_What needs to be done_
What this exercise requires is a verbatim reproduction of the data below.

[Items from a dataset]
━━━━
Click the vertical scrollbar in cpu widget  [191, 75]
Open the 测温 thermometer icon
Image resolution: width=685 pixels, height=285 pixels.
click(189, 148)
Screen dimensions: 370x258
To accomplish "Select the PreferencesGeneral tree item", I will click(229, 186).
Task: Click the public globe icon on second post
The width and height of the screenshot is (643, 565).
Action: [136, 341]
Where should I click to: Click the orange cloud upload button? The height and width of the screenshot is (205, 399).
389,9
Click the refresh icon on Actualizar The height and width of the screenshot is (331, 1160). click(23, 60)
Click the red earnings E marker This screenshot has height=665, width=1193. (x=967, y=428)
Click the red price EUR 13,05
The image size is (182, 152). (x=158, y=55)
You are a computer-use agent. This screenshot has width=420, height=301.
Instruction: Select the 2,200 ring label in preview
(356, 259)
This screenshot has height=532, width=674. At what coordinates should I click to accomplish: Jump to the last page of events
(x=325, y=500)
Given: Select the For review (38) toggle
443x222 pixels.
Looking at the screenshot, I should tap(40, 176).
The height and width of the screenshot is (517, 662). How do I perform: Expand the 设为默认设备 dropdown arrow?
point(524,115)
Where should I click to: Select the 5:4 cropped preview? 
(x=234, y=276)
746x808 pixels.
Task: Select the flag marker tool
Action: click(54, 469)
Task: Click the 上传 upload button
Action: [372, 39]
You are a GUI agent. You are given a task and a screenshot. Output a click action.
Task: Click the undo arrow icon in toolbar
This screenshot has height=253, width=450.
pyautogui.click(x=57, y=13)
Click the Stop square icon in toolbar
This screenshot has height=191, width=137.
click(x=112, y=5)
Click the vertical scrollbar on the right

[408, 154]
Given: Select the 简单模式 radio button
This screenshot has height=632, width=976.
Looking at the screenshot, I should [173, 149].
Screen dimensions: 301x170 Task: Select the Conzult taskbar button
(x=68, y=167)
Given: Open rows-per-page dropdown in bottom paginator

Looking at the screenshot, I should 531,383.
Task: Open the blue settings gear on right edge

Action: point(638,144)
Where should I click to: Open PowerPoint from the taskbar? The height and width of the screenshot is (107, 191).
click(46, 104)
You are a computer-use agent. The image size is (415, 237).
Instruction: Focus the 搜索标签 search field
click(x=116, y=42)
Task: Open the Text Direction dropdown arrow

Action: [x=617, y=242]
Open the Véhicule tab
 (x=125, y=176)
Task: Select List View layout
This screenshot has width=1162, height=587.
━━━━
_Exercise solution_
Click the vertical scrollbar in cpu widget  [191, 75]
Open the 测温 thermometer icon
Image resolution: width=685 pixels, height=285 pixels.
click(189, 148)
Screen dimensions: 370x258
To accomplish "Select the PreferencesGeneral tree item", I will click(229, 186).
Task: Click the public globe icon on second post
The width and height of the screenshot is (643, 565).
Action: [136, 341]
Where should I click to: Click the orange cloud upload button? The height and width of the screenshot is (205, 399).
389,9
Click the refresh icon on Actualizar The height and width of the screenshot is (331, 1160). click(23, 60)
Click the red earnings E marker This screenshot has height=665, width=1193. (x=967, y=428)
Click the red price EUR 13,05
The image size is (182, 152). (x=158, y=55)
You are a computer-use agent. This screenshot has width=420, height=301.
Instruction: Select the 2,200 ring label in preview
(356, 259)
This screenshot has height=532, width=674. At what coordinates should I click to accomplish: Jump to the last page of events
(x=325, y=500)
Given: Select the For review (38) toggle
443x222 pixels.
Looking at the screenshot, I should tap(40, 176).
The height and width of the screenshot is (517, 662). How do I perform: Expand the 设为默认设备 dropdown arrow?
point(524,115)
Where should I click to: Select the 5:4 cropped preview? 
(x=234, y=276)
746x808 pixels.
Task: Select the flag marker tool
Action: click(54, 469)
Task: Click the 上传 upload button
Action: [372, 39]
You are a GUI agent. You are given a task and a screenshot. Output a click action.
Task: Click the undo arrow icon in toolbar
This screenshot has height=253, width=450.
pyautogui.click(x=57, y=13)
Click the Stop square icon in toolbar
This screenshot has height=191, width=137.
click(x=112, y=5)
Click the vertical scrollbar on the right

[408, 154]
Given: Select the 简单模式 radio button
This screenshot has height=632, width=976.
Looking at the screenshot, I should [173, 149].
Screen dimensions: 301x170 Task: Select the Conzult taskbar button
(x=68, y=167)
Given: Open rows-per-page dropdown in bottom paginator

Looking at the screenshot, I should 531,383.
Task: Open the blue settings gear on right edge

Action: point(638,144)
Where should I click to: Open PowerPoint from the taskbar? The height and width of the screenshot is (107, 191).
click(46, 104)
You are a computer-use agent. The image size is (415, 237).
Instruction: Focus the 搜索标签 search field
click(x=116, y=42)
Task: Open the Text Direction dropdown arrow

Action: [x=617, y=242]
Open the Véhicule tab
 (x=125, y=176)
Task: Select List View layout
This screenshot has width=1162, height=587.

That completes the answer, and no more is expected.